## EXERCICE COURT A
Présentez en tableau Markdown, avec les colonnes « Numéro » et « Contenu », le passage des enregistrements allant de la ligne qui contient "Given: Click the" jusqu'à la fin des enregistrements, bornes incluses. Omettez les lignes vides.

## EXTRAIT SOURCE
=======
Lire aussi nos articles sur la déchéance de nationalité ici.

François Hollande et Christiane Taubira "ont convenu de la nécessité de mettre fin à ses fonctions au moment où le débat sur la révision constitutionnelle s'ouvre à l'Assemblée nationale, aujourd'hui (mercredi) en Commission des Lois", écrit l'Elysée dans un communiqué.

Mme Taubira "aura mené avec conviction, détermination et talent la réforme de la Justice et joué un rôle majeur dans l'adoption du mariage pour tous", a salué François Hollande.

"Parfois résister c'est rester, parfois résister c'est partir. Par fidélité à soi, à nous. Pour le dernier mot à l'éthique et au droit", a pour sa part tweeté Mme Taubira.  


L'ex-députée de Guyane s'est dite "fière" de son action Place Vendôme depuis 2012. Elle a notamment fait adopter au parlement la loi ouvrant le mariage aux couples de même sexe. "La Justice a gagné en solidité et en vitalité. Comme celles et ceux qui s'y dévouent chaque jour, je la rêve invaincue", écrit-elle. 


En milieu d'après-midi, en pleine séance parlementaire à l'Assemblée nationale, durant le discours de Philippe Martin, député PS du Gers, les socialistes se sont levés pour saluer l'action de Christiane Taubira. La standing ovation n'a toutefois pas été unanime : les applaudissements sont venus quasi exclusivement des rangs de la gauche.

 


 

«Je quitte le gouvernement sur un désaccord politique majeur, je choisis d'être fidèle à moi-même, à mes engagements, mes combats, fidèle à nous. (...) Le péril terroriste qui nous menace est grave et imprévisible mais nous avons appris à le traquer, nous savons comment le combattre et nous sommes déterminés à l'abattre mais nous ne devons lui concéder aucune victoire.» Christiane Taubira

Dans son discours de départ, Christiane Taubira a tenu à rappeller que 25 textes de loi ont abouti en trois ans et demi, dont la «loi d'égalité du mariage pour tous, la réforme pénale, la politique volontariste d'aide et de suivi personnalisé des victimes».
=======
## DONNÉES FOURNIES
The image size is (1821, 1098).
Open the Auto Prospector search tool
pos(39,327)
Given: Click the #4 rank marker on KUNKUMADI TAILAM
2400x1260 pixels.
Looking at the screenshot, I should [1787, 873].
=======
## EXERCICE COURT B
Selon l'extrait source, combien de textes de loi ont abouti en trois ans et demi d'après le discours de départ de Christiane Taubira ?

## RÉPONSE A
| Numéro | Contenu |
|---|---|
| 1 | Given: Click the #4 rank marker on KUNKUMADI TAILAM |
| 2 | 2400x1260 pixels. |
| 3 | Looking at the screenshot, I should [1787, 873]. |

## RÉPONSE B
25 textes de loi.